» **Work to be completed**
Print the following lines word for word, without changing any of them.
--- --- ---
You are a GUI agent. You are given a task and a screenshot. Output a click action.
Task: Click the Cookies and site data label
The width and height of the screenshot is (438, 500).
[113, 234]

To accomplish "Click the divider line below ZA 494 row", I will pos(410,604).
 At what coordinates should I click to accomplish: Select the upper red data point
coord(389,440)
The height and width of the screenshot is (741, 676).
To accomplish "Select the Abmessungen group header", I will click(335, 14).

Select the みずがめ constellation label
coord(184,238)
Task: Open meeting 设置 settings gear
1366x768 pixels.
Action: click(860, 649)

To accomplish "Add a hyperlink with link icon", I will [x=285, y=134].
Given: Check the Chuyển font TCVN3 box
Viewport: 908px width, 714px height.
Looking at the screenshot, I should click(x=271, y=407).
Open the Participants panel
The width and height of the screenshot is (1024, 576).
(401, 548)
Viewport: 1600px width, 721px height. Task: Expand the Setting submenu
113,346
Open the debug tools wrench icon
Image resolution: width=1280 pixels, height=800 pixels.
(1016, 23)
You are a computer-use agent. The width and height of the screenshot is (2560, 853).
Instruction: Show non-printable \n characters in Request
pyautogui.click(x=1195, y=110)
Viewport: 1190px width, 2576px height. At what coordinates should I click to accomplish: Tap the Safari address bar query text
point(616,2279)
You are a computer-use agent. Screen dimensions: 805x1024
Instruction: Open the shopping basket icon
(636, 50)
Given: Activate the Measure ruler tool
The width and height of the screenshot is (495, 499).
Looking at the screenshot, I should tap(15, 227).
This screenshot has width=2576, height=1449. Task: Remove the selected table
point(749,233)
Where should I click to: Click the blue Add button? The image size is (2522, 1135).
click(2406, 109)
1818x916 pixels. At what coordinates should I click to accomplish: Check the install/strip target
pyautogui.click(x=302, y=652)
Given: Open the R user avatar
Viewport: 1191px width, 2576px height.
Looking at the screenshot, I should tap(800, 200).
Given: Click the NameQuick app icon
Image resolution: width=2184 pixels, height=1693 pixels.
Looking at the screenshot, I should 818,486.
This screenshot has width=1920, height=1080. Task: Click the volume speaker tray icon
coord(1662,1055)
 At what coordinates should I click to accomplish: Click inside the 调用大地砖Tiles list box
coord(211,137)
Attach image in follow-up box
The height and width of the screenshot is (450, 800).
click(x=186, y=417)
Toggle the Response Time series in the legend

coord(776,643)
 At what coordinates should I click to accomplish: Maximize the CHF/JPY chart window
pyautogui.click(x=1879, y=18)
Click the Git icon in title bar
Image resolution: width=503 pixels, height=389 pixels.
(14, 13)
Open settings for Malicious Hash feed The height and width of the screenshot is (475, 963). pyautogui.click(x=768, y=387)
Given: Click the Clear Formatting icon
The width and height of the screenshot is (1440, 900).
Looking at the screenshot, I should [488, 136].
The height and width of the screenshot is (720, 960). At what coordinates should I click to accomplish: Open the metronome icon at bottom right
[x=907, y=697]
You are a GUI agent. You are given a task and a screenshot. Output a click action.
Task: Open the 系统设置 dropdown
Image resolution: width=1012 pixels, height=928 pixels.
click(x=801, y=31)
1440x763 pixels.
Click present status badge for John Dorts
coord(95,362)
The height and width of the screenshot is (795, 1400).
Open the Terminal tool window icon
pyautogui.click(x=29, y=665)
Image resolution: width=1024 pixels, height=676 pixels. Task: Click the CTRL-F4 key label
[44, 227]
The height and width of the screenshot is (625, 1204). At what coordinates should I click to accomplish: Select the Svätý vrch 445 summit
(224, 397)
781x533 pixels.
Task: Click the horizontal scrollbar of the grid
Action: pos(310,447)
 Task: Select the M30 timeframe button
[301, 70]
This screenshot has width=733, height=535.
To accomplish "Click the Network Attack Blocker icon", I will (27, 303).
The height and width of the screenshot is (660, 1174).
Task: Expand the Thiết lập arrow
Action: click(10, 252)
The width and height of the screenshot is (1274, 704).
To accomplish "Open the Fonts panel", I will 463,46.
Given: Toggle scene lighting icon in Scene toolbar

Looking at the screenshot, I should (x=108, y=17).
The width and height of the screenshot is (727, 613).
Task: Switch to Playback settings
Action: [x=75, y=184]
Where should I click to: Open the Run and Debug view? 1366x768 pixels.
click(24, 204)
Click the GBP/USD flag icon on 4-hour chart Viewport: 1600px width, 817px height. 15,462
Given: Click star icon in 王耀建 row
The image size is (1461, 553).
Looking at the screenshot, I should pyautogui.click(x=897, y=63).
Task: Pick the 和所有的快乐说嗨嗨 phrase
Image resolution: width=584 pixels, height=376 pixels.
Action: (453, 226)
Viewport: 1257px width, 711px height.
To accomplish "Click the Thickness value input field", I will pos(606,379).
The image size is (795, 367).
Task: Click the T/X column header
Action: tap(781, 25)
--- --- ---
» **Exercise output**
You are a GUI agent. You are given a task and a screenshot. Output a click action.
Task: Click the Cookies and site data label
The width and height of the screenshot is (438, 500).
[113, 234]

To accomplish "Click the divider line below ZA 494 row", I will pos(410,604).
 At what coordinates should I click to accomplish: Select the upper red data point
coord(389,440)
The height and width of the screenshot is (741, 676).
To accomplish "Select the Abmessungen group header", I will click(335, 14).

Select the みずがめ constellation label
coord(184,238)
Task: Open meeting 设置 settings gear
1366x768 pixels.
Action: click(860, 649)

To accomplish "Add a hyperlink with link icon", I will [x=285, y=134].
Given: Check the Chuyển font TCVN3 box
Viewport: 908px width, 714px height.
Looking at the screenshot, I should click(x=271, y=407).
Open the Participants panel
The width and height of the screenshot is (1024, 576).
(401, 548)
Viewport: 1600px width, 721px height. Task: Expand the Setting submenu
113,346
Open the debug tools wrench icon
Image resolution: width=1280 pixels, height=800 pixels.
(1016, 23)
You are a computer-use agent. The width and height of the screenshot is (2560, 853).
Instruction: Show non-printable \n characters in Request
pyautogui.click(x=1195, y=110)
Viewport: 1190px width, 2576px height. At what coordinates should I click to accomplish: Tap the Safari address bar query text
point(616,2279)
You are a computer-use agent. Screen dimensions: 805x1024
Instruction: Open the shopping basket icon
(636, 50)
Given: Activate the Measure ruler tool
The width and height of the screenshot is (495, 499).
Looking at the screenshot, I should tap(15, 227).
This screenshot has width=2576, height=1449. Task: Remove the selected table
point(749,233)
Where should I click to: Click the blue Add button? The image size is (2522, 1135).
click(2406, 109)
1818x916 pixels. At what coordinates should I click to accomplish: Check the install/strip target
pyautogui.click(x=302, y=652)
Given: Open the R user avatar
Viewport: 1191px width, 2576px height.
Looking at the screenshot, I should tap(800, 200).
Given: Click the NameQuick app icon
Image resolution: width=2184 pixels, height=1693 pixels.
Looking at the screenshot, I should 818,486.
This screenshot has width=1920, height=1080. Task: Click the volume speaker tray icon
coord(1662,1055)
 At what coordinates should I click to accomplish: Click inside the 调用大地砖Tiles list box
coord(211,137)
Attach image in follow-up box
The height and width of the screenshot is (450, 800).
click(x=186, y=417)
Toggle the Response Time series in the legend

coord(776,643)
 At what coordinates should I click to accomplish: Maximize the CHF/JPY chart window
pyautogui.click(x=1879, y=18)
Click the Git icon in title bar
Image resolution: width=503 pixels, height=389 pixels.
(14, 13)
Open settings for Malicious Hash feed The height and width of the screenshot is (475, 963). pyautogui.click(x=768, y=387)
Given: Click the Clear Formatting icon
The width and height of the screenshot is (1440, 900).
Looking at the screenshot, I should [488, 136].
The height and width of the screenshot is (720, 960). At what coordinates should I click to accomplish: Open the metronome icon at bottom right
[x=907, y=697]
You are a GUI agent. You are given a task and a screenshot. Output a click action.
Task: Open the 系统设置 dropdown
Image resolution: width=1012 pixels, height=928 pixels.
click(x=801, y=31)
1440x763 pixels.
Click present status badge for John Dorts
coord(95,362)
The height and width of the screenshot is (795, 1400).
Open the Terminal tool window icon
pyautogui.click(x=29, y=665)
Image resolution: width=1024 pixels, height=676 pixels. Task: Click the CTRL-F4 key label
[44, 227]
The height and width of the screenshot is (625, 1204). At what coordinates should I click to accomplish: Select the Svätý vrch 445 summit
(224, 397)
781x533 pixels.
Task: Click the horizontal scrollbar of the grid
Action: pos(310,447)
 Task: Select the M30 timeframe button
[301, 70]
This screenshot has width=733, height=535.
To accomplish "Click the Network Attack Blocker icon", I will (27, 303).
The height and width of the screenshot is (660, 1174).
Task: Expand the Thiết lập arrow
Action: click(10, 252)
The width and height of the screenshot is (1274, 704).
To accomplish "Open the Fonts panel", I will 463,46.
Given: Toggle scene lighting icon in Scene toolbar

Looking at the screenshot, I should (x=108, y=17).
The width and height of the screenshot is (727, 613).
Task: Switch to Playback settings
Action: [x=75, y=184]
Where should I click to: Open the Run and Debug view? 1366x768 pixels.
click(24, 204)
Click the GBP/USD flag icon on 4-hour chart Viewport: 1600px width, 817px height. 15,462
Given: Click star icon in 王耀建 row
The image size is (1461, 553).
Looking at the screenshot, I should pyautogui.click(x=897, y=63).
Task: Pick the 和所有的快乐说嗨嗨 phrase
Image resolution: width=584 pixels, height=376 pixels.
Action: (453, 226)
Viewport: 1257px width, 711px height.
To accomplish "Click the Thickness value input field", I will pos(606,379).
The image size is (795, 367).
Task: Click the T/X column header
Action: tap(781, 25)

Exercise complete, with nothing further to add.